无安全信道的高效可搜索公钥加密方案

Efficient Public Key Encryption with Keyword Search Without Using Secure Channel

在云存储应用中,出于对数据安全和隐私保护的需求,用户将数据上传到云服务器之前往往需要对其进行加密.可搜索加密技术的出现有效地满足了用户在密文数据中搜索的需求.可搜索公钥加密相较于可搜索对称加密能够实现在密文上复杂的逻辑运算,功能更强大.传统基于关键词搜索的可搜索公钥加密假设用户和云服务器之间存在一个安全可信信道来传输陷门,从而防止陷门隐私的泄露.然而这一假设在很多场景下是不满足的. Baek等人首次提出了无安全信道的公钥可搜索加密(SCF-PEKS)方案来解决公钥可搜索加密机制中的这一缺陷,但是他们的方案只在随机谕言机模型下证明了安全性.本文在合数阶双线性群下,提出了一个在标准模型下安全高效的SCF-PEKS方案,基于判定性子群假设和DBDH假设,证明了本文方案可抵抗选择关键词攻击(IND-SCF-CKA).跟现有在标准模型下构造的相关方案相比,本文方案具有更简洁的构造和更好的安全性能.
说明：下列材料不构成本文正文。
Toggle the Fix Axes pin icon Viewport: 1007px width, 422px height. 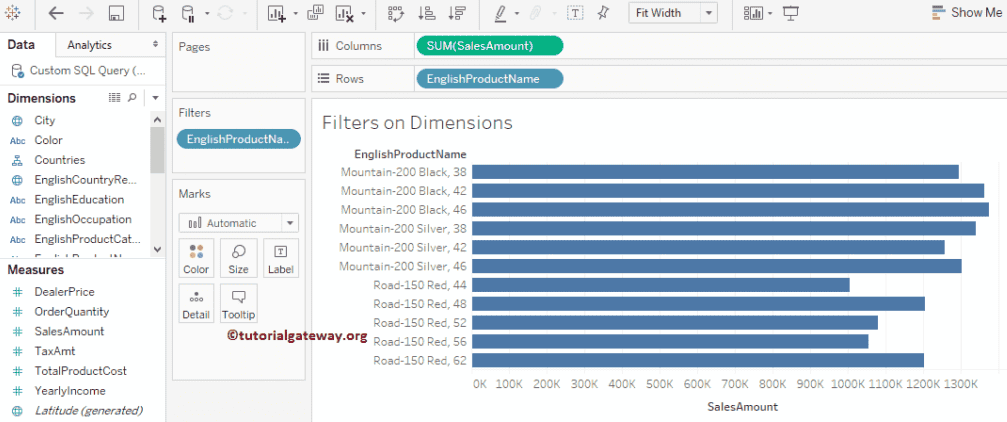602,13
In data outsourcing settings,users may encrypt their data before the data is uploaded to the cloud.Searchable encryption(SE)is a recently developed cryptographic primitive that supports keyword search over encrypted data.Among all the SE candidates,public key encryption with keyword search(PEKS)schemes are more powerful than searchable symmetric encryption(SSE)schemes.PEKS supports complicated computation on encrypted data while SSE cannot do it.Classic PEKS assumes a secure channel between users and storage servers to transfer the trapdoor parameters privately.This assumption seems naive in some cases.Baek et al.first suggested a secure-channel free public key encryption with keyword search(SCF-PEKS)scheme to solve this problem in secure-channel free settings.However,their scheme is proved secure only in the Random Oracle model.This paper proposes an efficient SCF-PEKS scheme constructed in composite-order bilinear groups,and is proved to be secure against chosen keyword attack(IND-SCF-CKA)in the standard model under the decisional subgroup assumption and the DBDH assumption.Compared with other related schemes constructed in the standard model,the proposed scheme has more concise construction,and achieves better security.